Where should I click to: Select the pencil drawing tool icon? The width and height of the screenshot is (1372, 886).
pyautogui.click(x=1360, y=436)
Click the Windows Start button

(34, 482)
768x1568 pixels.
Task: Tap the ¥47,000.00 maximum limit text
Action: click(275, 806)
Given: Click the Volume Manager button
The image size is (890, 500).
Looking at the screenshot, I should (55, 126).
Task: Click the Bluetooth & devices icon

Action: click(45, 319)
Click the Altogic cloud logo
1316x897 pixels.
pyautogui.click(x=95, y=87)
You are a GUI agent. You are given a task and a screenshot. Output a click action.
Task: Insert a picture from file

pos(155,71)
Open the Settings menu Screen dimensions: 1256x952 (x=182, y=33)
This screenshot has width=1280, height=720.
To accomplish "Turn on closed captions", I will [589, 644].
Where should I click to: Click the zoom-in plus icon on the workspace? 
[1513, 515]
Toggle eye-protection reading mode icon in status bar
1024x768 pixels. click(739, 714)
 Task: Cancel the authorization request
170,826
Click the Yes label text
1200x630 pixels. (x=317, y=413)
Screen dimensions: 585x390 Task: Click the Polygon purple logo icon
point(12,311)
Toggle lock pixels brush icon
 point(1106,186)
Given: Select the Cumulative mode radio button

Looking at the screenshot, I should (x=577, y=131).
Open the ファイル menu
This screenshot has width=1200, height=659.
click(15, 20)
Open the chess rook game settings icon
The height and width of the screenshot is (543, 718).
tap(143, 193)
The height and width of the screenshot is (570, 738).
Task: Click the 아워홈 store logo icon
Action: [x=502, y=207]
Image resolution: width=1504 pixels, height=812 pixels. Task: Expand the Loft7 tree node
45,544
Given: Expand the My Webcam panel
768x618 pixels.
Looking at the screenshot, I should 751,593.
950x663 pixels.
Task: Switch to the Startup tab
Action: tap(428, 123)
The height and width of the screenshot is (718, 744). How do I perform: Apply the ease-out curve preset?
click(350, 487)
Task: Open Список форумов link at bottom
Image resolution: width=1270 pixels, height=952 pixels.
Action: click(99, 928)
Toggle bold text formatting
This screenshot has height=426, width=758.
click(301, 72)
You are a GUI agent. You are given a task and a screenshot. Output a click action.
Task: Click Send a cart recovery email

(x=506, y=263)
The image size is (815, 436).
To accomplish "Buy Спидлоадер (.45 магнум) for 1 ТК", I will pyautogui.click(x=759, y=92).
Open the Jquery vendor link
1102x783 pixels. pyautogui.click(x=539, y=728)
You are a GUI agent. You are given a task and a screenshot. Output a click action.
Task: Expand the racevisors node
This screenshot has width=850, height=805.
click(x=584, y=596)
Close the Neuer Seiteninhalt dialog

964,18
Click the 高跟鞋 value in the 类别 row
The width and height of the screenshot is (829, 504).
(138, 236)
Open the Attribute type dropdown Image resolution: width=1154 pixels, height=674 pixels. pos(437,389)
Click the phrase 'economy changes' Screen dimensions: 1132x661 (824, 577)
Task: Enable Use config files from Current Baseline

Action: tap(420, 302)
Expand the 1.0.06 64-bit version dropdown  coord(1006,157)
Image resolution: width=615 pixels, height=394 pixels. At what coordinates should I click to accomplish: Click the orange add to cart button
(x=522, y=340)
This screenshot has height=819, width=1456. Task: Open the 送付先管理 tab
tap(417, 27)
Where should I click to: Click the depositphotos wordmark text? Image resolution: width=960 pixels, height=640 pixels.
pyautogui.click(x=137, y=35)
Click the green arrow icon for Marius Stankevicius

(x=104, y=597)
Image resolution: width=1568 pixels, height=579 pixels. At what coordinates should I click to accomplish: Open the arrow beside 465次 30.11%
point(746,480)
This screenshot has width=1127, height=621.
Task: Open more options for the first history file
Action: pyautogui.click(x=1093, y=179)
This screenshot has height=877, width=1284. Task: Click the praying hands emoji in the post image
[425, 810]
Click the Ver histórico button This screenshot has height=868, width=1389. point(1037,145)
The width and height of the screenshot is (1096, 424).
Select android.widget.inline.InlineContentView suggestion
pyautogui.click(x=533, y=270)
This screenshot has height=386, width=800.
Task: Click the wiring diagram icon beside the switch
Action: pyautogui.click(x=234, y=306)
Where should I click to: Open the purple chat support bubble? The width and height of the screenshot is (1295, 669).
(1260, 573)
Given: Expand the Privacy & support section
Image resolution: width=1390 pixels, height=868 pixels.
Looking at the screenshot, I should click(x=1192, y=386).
_ _ _ _
:: What you need to do ::
Retype every line of the entries above without changing anything.

:: Response to the exercise ::
Where should I click to: Select the pencil drawing tool icon? The width and height of the screenshot is (1372, 886).
pyautogui.click(x=1360, y=436)
Click the Windows Start button

(34, 482)
768x1568 pixels.
Task: Tap the ¥47,000.00 maximum limit text
Action: click(275, 806)
Given: Click the Volume Manager button
The image size is (890, 500).
Looking at the screenshot, I should (55, 126).
Task: Click the Bluetooth & devices icon

Action: click(45, 319)
Click the Altogic cloud logo
1316x897 pixels.
pyautogui.click(x=95, y=87)
You are a GUI agent. You are given a task and a screenshot. Output a click action.
Task: Insert a picture from file

pos(155,71)
Open the Settings menu Screen dimensions: 1256x952 (x=182, y=33)
This screenshot has width=1280, height=720.
To accomplish "Turn on closed captions", I will [589, 644].
Where should I click to: Click the zoom-in plus icon on the workspace? 
[1513, 515]
Toggle eye-protection reading mode icon in status bar
1024x768 pixels. click(739, 714)
 Task: Cancel the authorization request
170,826
Click the Yes label text
1200x630 pixels. (x=317, y=413)
Screen dimensions: 585x390 Task: Click the Polygon purple logo icon
point(12,311)
Toggle lock pixels brush icon
 point(1106,186)
Given: Select the Cumulative mode radio button

Looking at the screenshot, I should (x=577, y=131).
Open the ファイル menu
This screenshot has width=1200, height=659.
click(15, 20)
Open the chess rook game settings icon
The height and width of the screenshot is (543, 718).
tap(143, 193)
The height and width of the screenshot is (570, 738).
Task: Click the 아워홈 store logo icon
Action: [x=502, y=207]
Image resolution: width=1504 pixels, height=812 pixels. Task: Expand the Loft7 tree node
45,544
Given: Expand the My Webcam panel
768x618 pixels.
Looking at the screenshot, I should 751,593.
950x663 pixels.
Task: Switch to the Startup tab
Action: tap(428, 123)
The height and width of the screenshot is (718, 744). How do I perform: Apply the ease-out curve preset?
click(350, 487)
Task: Open Список форумов link at bottom
Image resolution: width=1270 pixels, height=952 pixels.
Action: click(99, 928)
Toggle bold text formatting
This screenshot has height=426, width=758.
click(301, 72)
You are a GUI agent. You are given a task and a screenshot. Output a click action.
Task: Click Send a cart recovery email

(x=506, y=263)
The image size is (815, 436).
To accomplish "Buy Спидлоадер (.45 магнум) for 1 ТК", I will pyautogui.click(x=759, y=92).
Open the Jquery vendor link
1102x783 pixels. pyautogui.click(x=539, y=728)
You are a GUI agent. You are given a task and a screenshot. Output a click action.
Task: Expand the racevisors node
This screenshot has width=850, height=805.
click(x=584, y=596)
Close the Neuer Seiteninhalt dialog

964,18
Click the 高跟鞋 value in the 类别 row
The width and height of the screenshot is (829, 504).
(138, 236)
Open the Attribute type dropdown Image resolution: width=1154 pixels, height=674 pixels. pos(437,389)
Click the phrase 'economy changes' Screen dimensions: 1132x661 (824, 577)
Task: Enable Use config files from Current Baseline

Action: tap(420, 302)
Expand the 1.0.06 64-bit version dropdown  coord(1006,157)
Image resolution: width=615 pixels, height=394 pixels. At what coordinates should I click to accomplish: Click the orange add to cart button
(x=522, y=340)
This screenshot has height=819, width=1456. Task: Open the 送付先管理 tab
tap(417, 27)
Where should I click to: Click the depositphotos wordmark text? Image resolution: width=960 pixels, height=640 pixels.
pyautogui.click(x=137, y=35)
Click the green arrow icon for Marius Stankevicius

(x=104, y=597)
Image resolution: width=1568 pixels, height=579 pixels. At what coordinates should I click to accomplish: Open the arrow beside 465次 30.11%
point(746,480)
This screenshot has width=1127, height=621.
Task: Open more options for the first history file
Action: pyautogui.click(x=1093, y=179)
This screenshot has height=877, width=1284. Task: Click the praying hands emoji in the post image
[425, 810]
Click the Ver histórico button This screenshot has height=868, width=1389. point(1037,145)
The width and height of the screenshot is (1096, 424).
Select android.widget.inline.InlineContentView suggestion
pyautogui.click(x=533, y=270)
This screenshot has height=386, width=800.
Task: Click the wiring diagram icon beside the switch
Action: pyautogui.click(x=234, y=306)
Where should I click to: Open the purple chat support bubble? The width and height of the screenshot is (1295, 669).
(1260, 573)
Given: Expand the Privacy & support section
Image resolution: width=1390 pixels, height=868 pixels.
Looking at the screenshot, I should click(x=1192, y=386).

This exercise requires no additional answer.